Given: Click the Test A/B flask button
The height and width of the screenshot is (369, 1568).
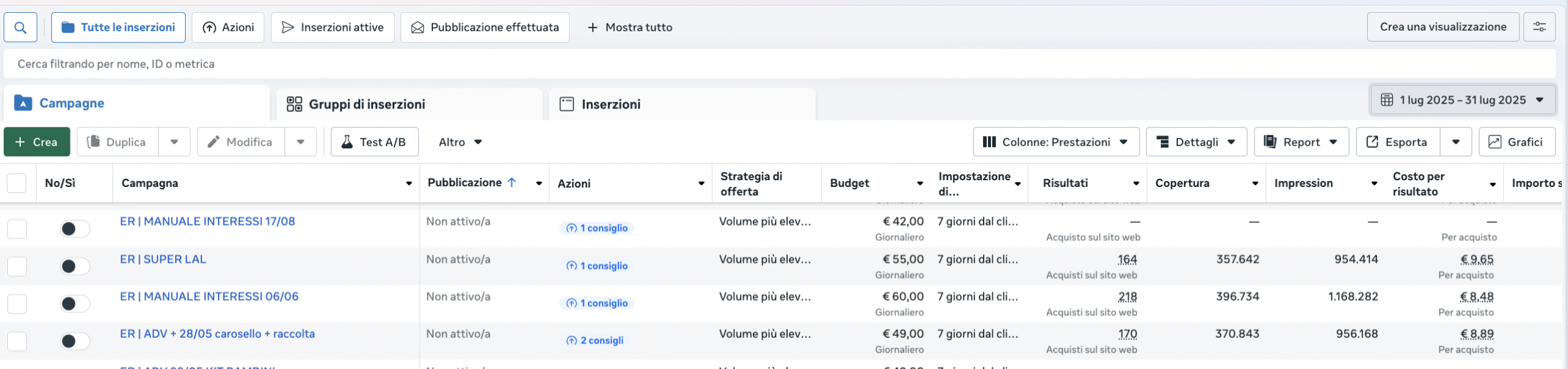Looking at the screenshot, I should (x=374, y=142).
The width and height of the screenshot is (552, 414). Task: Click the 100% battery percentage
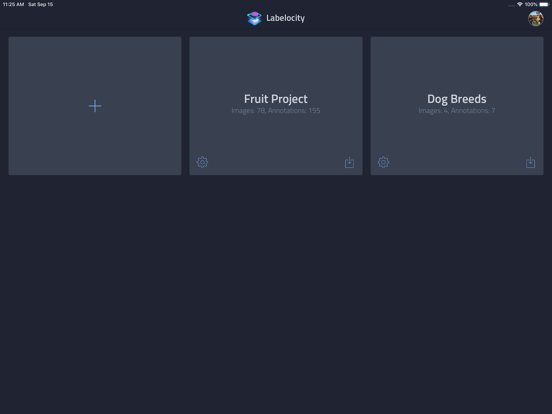[x=531, y=4]
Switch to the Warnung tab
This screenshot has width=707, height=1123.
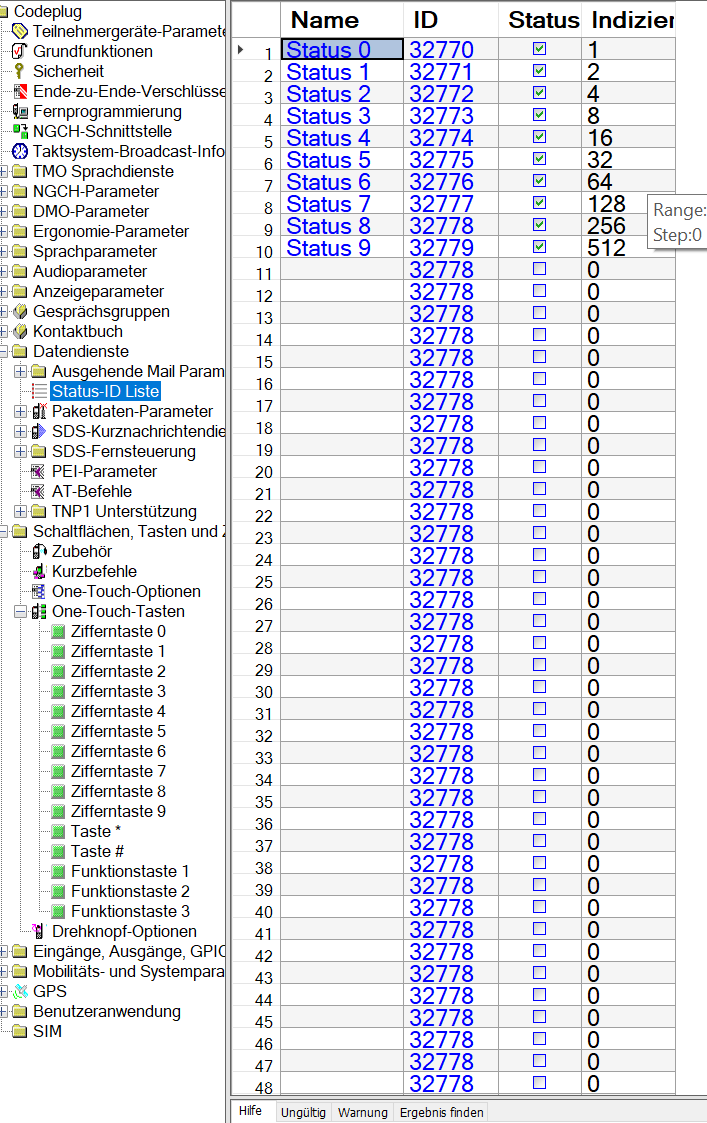362,1112
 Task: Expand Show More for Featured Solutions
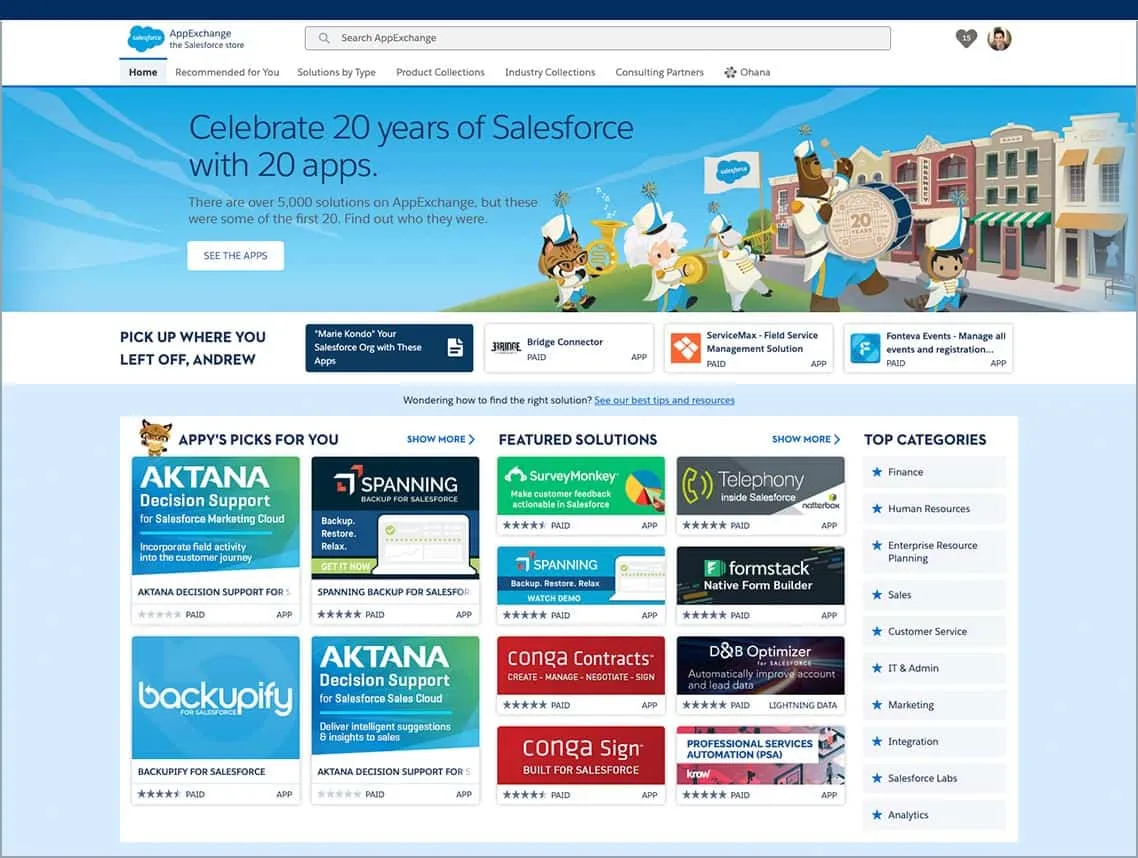pos(805,439)

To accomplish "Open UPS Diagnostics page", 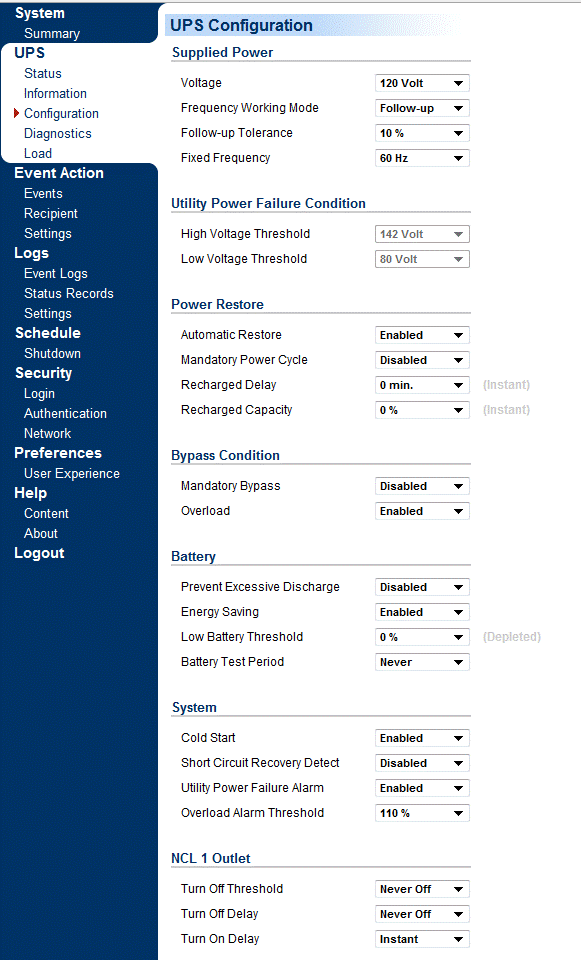I will click(58, 133).
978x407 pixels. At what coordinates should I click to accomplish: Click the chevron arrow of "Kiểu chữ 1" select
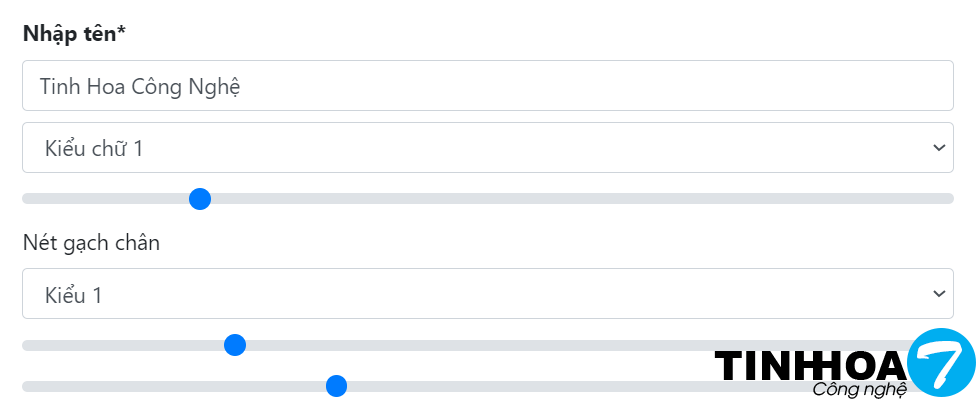coord(938,148)
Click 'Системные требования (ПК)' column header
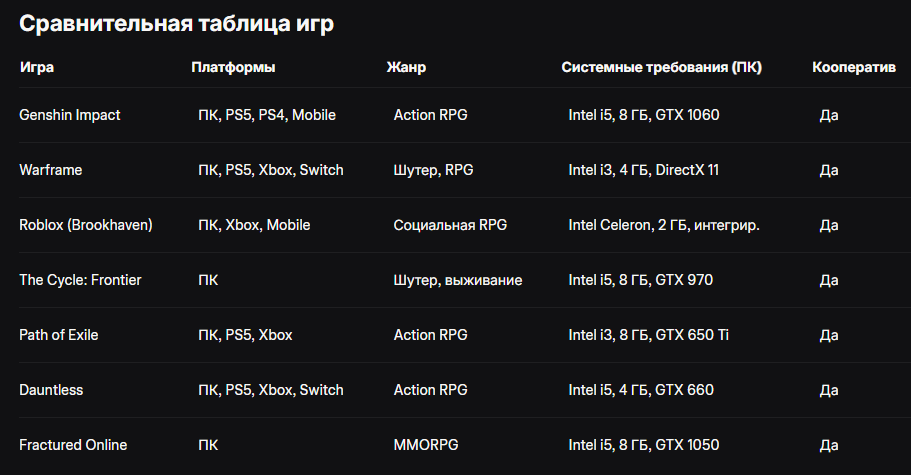The height and width of the screenshot is (475, 911). tap(661, 67)
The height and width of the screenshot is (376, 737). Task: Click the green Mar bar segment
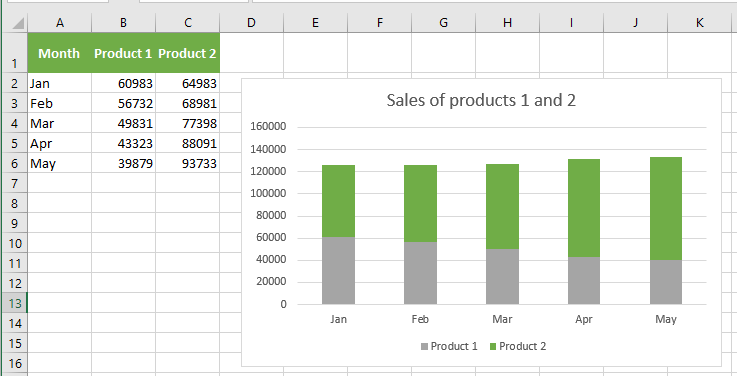point(502,207)
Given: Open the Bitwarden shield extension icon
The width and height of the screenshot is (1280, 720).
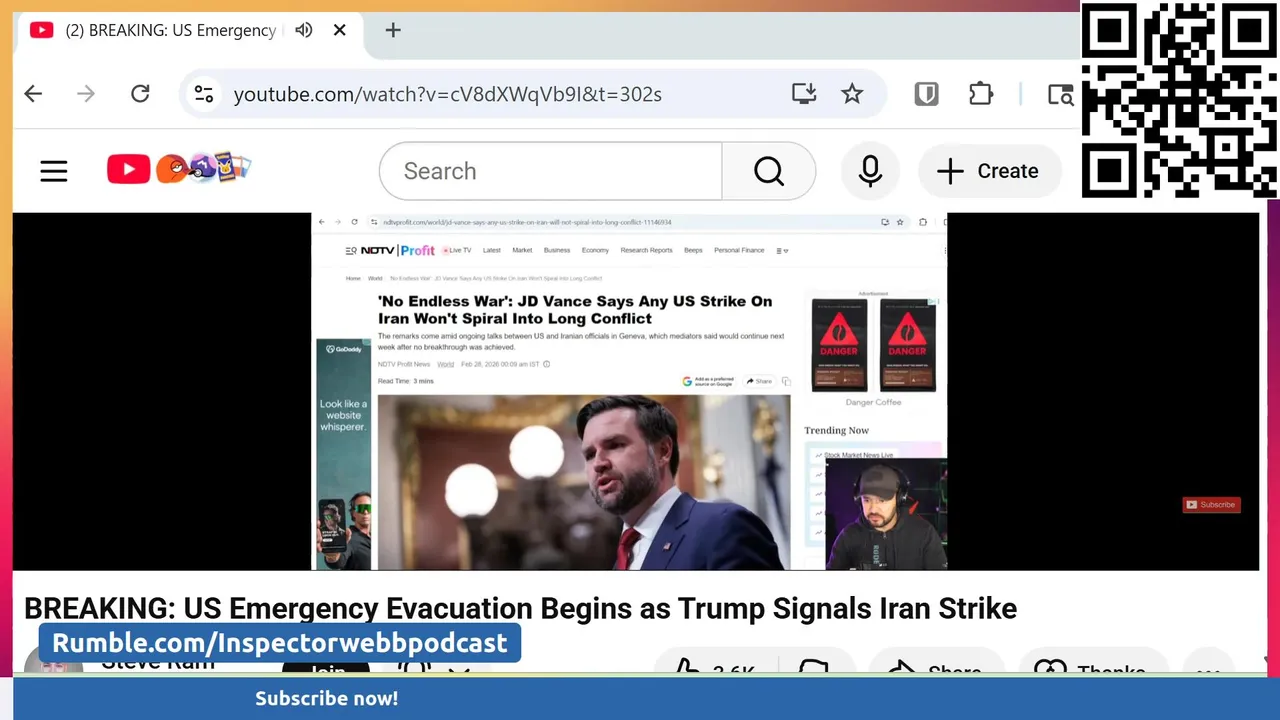Looking at the screenshot, I should coord(926,94).
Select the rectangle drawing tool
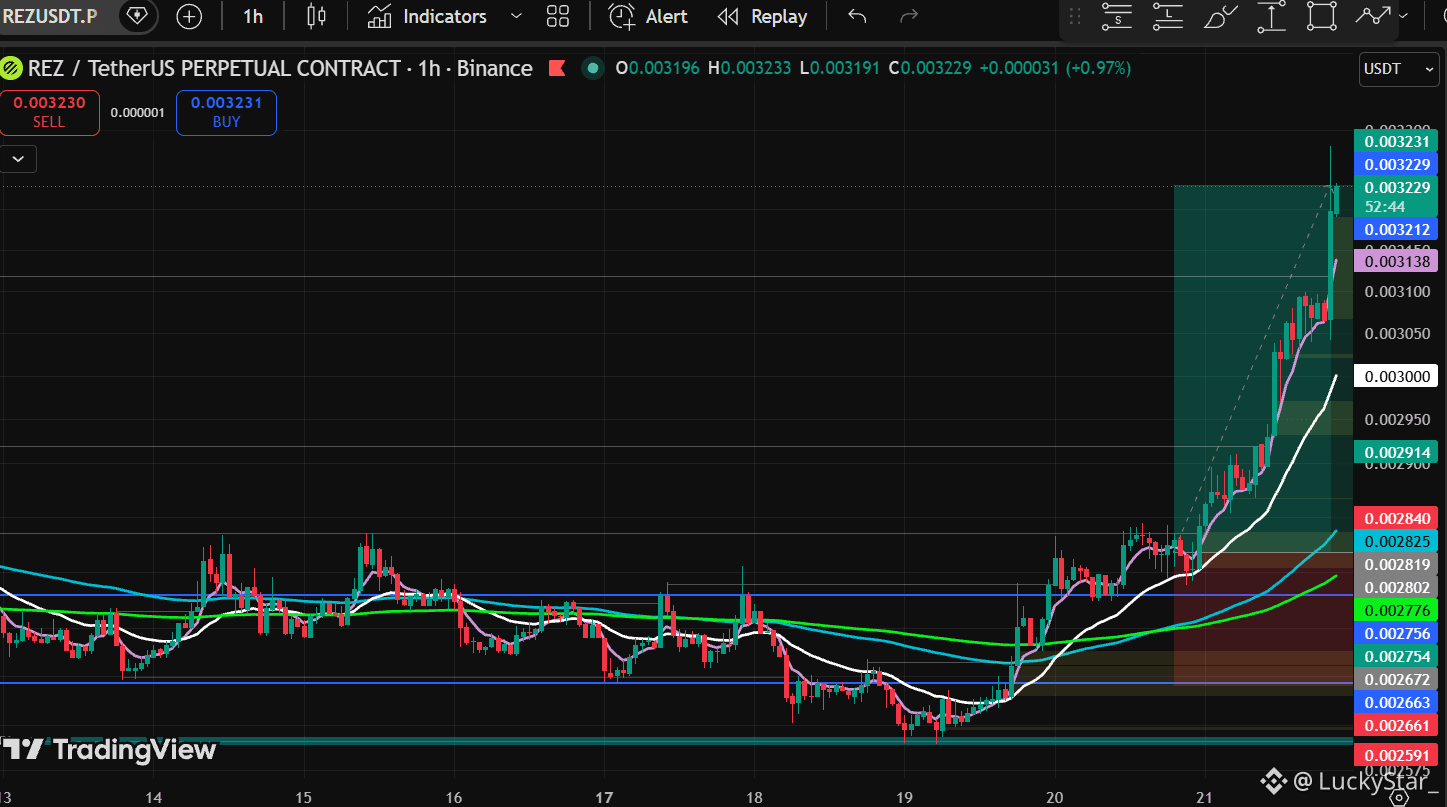Screen dimensions: 1447x807 click(1322, 16)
━━━━
* _WORK ORDER_: Write out exactly the lines from the line containing "The width and height of the screenshot is (1280, 720)." through the last line of the listing above, please, and leave out any pictures.

* _OUTPUT OF THE TASK_:
The width and height of the screenshot is (1280, 720).
Looking at the screenshot, I should coord(926,94).
Select the rectangle drawing tool
Screen dimensions: 1447x807 click(1322, 16)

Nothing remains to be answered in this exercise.